なぜ、DLCそのものを指す単語がこれほどまでに不満として噴出しているのか。それは、このコンテンツが「有料」であることの重み、そして「公式」であることへの責任に他なりません。
質と量のアンバランス
血液の代わりに軽油が流れていると言っても過言ではない我々にとって、数ユーロの価格設定は決して高くはありません。しかし、その「価格に見合っているか」という点において、今回は非常にシビアな審判が下されています。
データの「Dlc」という頻出語は、「この内容でDLCとして販売するのか?」という懐疑的な視点の現れです。
多くの低評価レビューで見られるのは、「低解像度のテクスチャ」への怒りです。512ピクセルのロゴや、細部が潰れたライトのデザイン。これらは、4Kモニターで細部を眺め回す熱狂的なドライバーたちの審美眼を、完全に見くびっていると言わざるを得ません。
「無料MOD」という強力なライバル
このゲームの特異な点は、非常に質の高いMOD文化が形成されていることです。
長年、睡眠時間よりも配送ルートを優先してきた熟練のドライバーたちは、すでにコミュニティが作り上げた驚異的なクオリティのパーツに触れています。それらと比較された際、公式の「Dlc」が「雑なモデリング」と評価されてしまうのは、ある意味で必然の結末かもしれません。
公式ライセンスを取得し、ブランド名を冠している以上、MODを超えるクオリティを提供するのは最低条件。しかし、現実には「MODの方がよっぽどマシ」という声が、あちこちの言語で飛び交っています。
Very low effort. When this DLC was announced, it was touted as being an expansive tuning pack, with all the parts associated with the Dutch custom style, however, It is just some poor skins and low quality accessories such as some ugly lightboxes, lights and mudflaps. All of these parts are available for free, in much better quality, via various workshop mods.
(日本語翻訳:非常に努力が足りません。このDLCが発表された際、オランダ流カスタムスタイルに関連するすべてのパーツを含む拡張的なチューニングパックとして宣伝されていましたが、実際には質の低いスキンや、醜いライトボックス、ライト、マッドフラップなどの低品質なアクセサリーの集まりに過ぎません。これらのパーツはすべて、さまざまなワークショップMODを通じて、はるかに高品質なものが無料で入手可能です。)

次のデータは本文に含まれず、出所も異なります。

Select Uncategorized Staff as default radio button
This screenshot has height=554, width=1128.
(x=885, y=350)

このレビュワーの怒りは、まさに公式が「ファンコミュニティの熱量に甘えている」という構図に対するものです。
公式がブランドの看板を背負って出す製品が、一個人の制作したMODに劣るという事態は、プロフェッショナルとしての矜持を問われる問題でもあります。
瞬きをするたびにワイパーが動く幻覚を見るほど、この世界に浸りきっているまん花としても、この「手抜き感」には失望を隠せません。

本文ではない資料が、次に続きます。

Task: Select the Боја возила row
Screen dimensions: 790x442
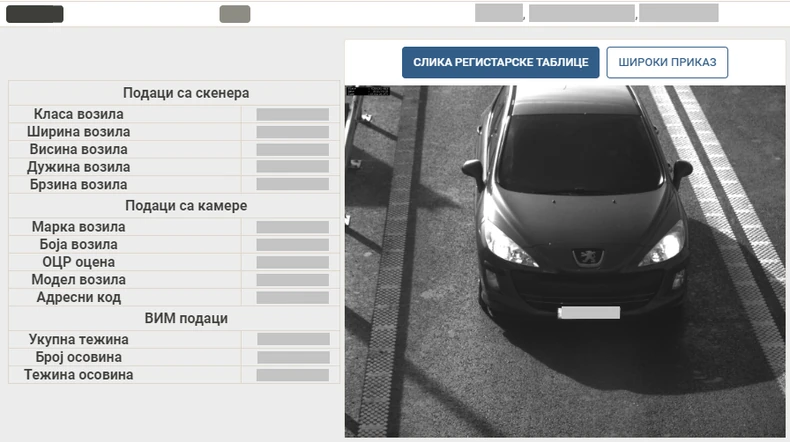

DLCとは本来、ゲームの世界をさらに豊かにし、開発を支えるための幸せな対価であるべき。しかし、それが単なる「集金アイテム」に見えてしまった瞬間、ファンの愛は冷酷な批判へと変わります。
「公式」という冠が、かつてないほどのプレッシャーとなり、手抜きへの免罪符にはならないことを証明している。
ユーザーが直面する現実

では、実際にこのDLCを導入したドライバーがどのような「虚無」を味わっているのか。

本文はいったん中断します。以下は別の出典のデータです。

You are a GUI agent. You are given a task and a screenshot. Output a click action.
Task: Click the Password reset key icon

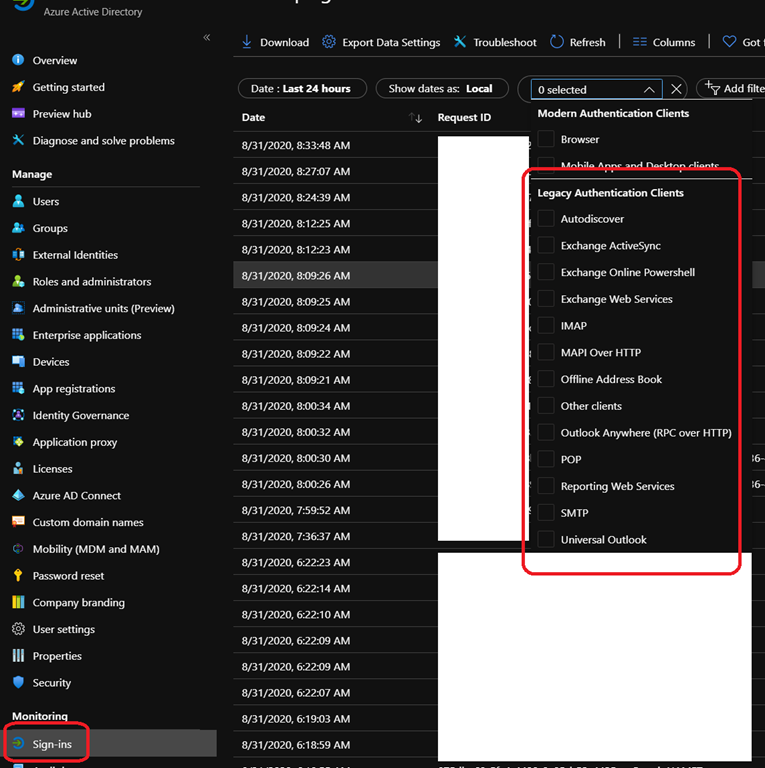[x=18, y=575]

三度の飯より給油が好き、そんな私が体験した「理不尽な光景」を、皆様の心に直接お届けしましょう。
512ピクセルの悲劇
雨のベルギー、深夜2時。霧に包まれたパーキングエリアに愛車を停め、今回導入した「オランダ流」のライトボックスを見上げたとしましょう。
本来なら、その柔らかな光が濡れた路面を照らし、完璧なシンメトリーを誇るはずでした。しかし、フォトモードを起動し、カメラをパーツに寄せた瞬間、あなたの眼前に広がるのは、ギザギザにジャギーの立った、ぼやけたテクスチャです。
これは誇張ではありません。高解像度のディスプレイでプレイしているユーザーにとって、このDLCの低解像度パーツは、高級レストランでレトルト食品を出されるような違和感を与えます。
「細部へのこだわり」という謳い文句が、空虚な音を立てて崩れ落ちる瞬間です。
外部から見えないステアリング
さらに、衝撃的な事実があります。
内装を飾る新しいステアリング。それを握ってキャビンから外を眺めれば、気分は確かにホーランドスタイルのオーナー。しかし、トラックの外側にカメラを回し、窓越しに自分の運転する姿を見てみると……。
なんと、追加されたはずのカスタマイズされたステアリングは、外部モデルには反映されず、バニラのままなのです。
これは、マルチプレイ(TruckersMP)などで他のドライバーに自分のこだわりを見せつけたいと考えている層にとって、致命的な欠陥です。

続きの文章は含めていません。